___ LISTED RECORDS
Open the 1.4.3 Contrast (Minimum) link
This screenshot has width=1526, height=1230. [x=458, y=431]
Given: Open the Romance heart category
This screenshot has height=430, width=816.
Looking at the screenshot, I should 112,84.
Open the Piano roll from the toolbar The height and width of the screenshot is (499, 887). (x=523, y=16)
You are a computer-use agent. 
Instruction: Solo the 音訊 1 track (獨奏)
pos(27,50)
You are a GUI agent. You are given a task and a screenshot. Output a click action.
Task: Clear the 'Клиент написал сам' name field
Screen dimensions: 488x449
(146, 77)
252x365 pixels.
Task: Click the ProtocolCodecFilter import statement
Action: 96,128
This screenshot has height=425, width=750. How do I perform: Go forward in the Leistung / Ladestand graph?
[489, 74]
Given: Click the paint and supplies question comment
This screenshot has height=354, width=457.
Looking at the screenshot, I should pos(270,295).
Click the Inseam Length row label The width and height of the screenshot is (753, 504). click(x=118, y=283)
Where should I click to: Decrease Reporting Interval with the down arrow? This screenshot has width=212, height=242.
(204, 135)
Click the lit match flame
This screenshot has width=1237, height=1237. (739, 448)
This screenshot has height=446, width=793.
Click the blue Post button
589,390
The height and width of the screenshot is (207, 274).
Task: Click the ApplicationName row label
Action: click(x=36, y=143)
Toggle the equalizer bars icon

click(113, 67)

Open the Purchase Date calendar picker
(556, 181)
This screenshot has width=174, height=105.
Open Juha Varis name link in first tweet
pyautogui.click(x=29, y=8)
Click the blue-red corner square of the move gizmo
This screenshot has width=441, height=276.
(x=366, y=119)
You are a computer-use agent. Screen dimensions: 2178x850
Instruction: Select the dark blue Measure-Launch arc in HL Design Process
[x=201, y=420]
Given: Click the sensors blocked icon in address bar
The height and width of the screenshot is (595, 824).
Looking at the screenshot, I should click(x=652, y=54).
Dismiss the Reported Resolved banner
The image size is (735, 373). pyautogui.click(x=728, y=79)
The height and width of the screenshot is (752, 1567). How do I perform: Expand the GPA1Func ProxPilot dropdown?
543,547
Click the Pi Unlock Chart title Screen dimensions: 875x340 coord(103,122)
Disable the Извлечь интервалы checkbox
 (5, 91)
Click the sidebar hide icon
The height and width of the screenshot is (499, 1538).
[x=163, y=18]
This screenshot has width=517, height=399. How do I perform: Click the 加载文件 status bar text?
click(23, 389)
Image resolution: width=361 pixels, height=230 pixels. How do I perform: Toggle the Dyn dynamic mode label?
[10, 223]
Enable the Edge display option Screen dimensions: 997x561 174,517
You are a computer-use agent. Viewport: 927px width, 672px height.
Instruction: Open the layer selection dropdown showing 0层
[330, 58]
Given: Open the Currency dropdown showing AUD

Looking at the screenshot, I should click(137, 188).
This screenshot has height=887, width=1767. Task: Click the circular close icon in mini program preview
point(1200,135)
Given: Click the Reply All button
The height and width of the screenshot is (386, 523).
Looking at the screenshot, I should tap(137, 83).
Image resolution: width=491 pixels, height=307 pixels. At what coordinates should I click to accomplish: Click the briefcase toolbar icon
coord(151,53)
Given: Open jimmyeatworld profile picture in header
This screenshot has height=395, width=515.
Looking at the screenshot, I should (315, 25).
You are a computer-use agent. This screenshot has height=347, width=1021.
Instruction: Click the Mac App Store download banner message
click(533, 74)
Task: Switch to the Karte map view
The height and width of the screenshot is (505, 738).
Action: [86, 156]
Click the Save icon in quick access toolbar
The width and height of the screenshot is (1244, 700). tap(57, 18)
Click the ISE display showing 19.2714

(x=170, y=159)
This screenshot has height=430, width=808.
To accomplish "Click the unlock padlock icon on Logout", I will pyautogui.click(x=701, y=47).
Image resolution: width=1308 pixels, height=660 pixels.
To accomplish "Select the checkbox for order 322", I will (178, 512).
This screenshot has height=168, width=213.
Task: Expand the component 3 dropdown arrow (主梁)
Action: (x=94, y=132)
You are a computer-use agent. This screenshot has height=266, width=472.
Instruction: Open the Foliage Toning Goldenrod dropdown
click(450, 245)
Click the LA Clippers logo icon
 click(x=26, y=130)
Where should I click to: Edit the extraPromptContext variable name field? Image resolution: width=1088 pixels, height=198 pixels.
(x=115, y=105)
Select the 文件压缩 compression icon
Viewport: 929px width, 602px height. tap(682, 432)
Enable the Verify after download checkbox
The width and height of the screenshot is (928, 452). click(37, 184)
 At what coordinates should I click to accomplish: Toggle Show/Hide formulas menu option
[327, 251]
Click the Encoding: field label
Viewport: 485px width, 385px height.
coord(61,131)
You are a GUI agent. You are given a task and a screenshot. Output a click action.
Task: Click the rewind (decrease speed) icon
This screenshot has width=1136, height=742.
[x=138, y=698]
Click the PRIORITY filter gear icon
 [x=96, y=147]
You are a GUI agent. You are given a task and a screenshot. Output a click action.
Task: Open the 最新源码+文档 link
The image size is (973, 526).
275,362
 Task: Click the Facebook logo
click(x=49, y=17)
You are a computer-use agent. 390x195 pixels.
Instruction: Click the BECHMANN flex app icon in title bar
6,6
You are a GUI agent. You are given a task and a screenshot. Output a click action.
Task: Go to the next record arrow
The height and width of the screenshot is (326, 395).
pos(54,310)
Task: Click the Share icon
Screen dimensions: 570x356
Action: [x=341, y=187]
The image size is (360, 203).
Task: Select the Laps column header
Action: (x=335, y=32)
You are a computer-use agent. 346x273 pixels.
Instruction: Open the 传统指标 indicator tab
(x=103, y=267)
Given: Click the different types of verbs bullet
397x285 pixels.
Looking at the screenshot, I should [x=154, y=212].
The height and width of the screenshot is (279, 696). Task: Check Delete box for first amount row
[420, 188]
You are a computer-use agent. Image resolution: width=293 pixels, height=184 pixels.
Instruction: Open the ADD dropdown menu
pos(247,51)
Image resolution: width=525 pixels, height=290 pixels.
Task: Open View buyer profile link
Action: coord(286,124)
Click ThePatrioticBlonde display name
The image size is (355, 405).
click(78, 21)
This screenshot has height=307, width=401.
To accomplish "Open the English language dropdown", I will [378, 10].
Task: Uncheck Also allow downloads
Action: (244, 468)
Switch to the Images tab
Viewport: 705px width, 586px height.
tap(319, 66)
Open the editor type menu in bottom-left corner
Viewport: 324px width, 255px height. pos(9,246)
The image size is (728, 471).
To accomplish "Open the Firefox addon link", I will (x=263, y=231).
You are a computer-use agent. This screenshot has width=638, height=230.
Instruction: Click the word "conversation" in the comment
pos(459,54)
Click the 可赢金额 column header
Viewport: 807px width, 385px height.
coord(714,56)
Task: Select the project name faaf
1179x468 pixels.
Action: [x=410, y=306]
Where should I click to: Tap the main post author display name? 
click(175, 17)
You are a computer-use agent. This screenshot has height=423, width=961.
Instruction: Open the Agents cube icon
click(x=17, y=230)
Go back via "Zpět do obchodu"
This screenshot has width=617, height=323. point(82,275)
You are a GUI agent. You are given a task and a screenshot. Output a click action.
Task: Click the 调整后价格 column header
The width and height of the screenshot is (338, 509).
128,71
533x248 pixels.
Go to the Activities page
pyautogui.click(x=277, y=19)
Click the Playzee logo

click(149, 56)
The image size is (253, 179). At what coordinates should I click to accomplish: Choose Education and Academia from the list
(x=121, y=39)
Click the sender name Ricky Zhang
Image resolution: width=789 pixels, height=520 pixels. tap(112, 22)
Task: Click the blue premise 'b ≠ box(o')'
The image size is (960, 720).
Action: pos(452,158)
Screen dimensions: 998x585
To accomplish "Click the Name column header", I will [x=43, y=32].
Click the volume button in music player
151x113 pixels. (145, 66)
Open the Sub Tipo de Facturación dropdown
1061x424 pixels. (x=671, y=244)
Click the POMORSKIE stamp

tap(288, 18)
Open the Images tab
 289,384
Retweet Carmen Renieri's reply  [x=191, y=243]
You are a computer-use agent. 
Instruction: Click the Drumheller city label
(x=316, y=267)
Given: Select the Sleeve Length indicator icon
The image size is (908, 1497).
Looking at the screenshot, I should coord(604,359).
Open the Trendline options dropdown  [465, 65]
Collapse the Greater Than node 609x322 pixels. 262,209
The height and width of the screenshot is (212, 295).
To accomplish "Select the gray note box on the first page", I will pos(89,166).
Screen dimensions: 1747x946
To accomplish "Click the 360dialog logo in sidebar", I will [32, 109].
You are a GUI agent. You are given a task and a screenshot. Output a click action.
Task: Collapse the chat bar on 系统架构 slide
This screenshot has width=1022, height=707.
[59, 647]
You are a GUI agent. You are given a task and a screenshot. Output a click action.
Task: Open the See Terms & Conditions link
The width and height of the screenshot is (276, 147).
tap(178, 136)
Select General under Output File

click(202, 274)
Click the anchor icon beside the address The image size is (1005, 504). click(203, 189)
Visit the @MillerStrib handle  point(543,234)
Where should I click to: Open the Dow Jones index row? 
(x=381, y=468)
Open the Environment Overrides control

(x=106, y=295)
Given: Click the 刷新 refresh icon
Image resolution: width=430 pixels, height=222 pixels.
______
◆ WHAT YOU ARE ASKED TO DO
Spot the lines above that mention "Collapse" and copy them.

◆ ANSWER TO THIS PROBLEM
Collapse the Greater Than node 609x322 pixels. 262,209
Task: Collapse the chat bar on 系统架构 slide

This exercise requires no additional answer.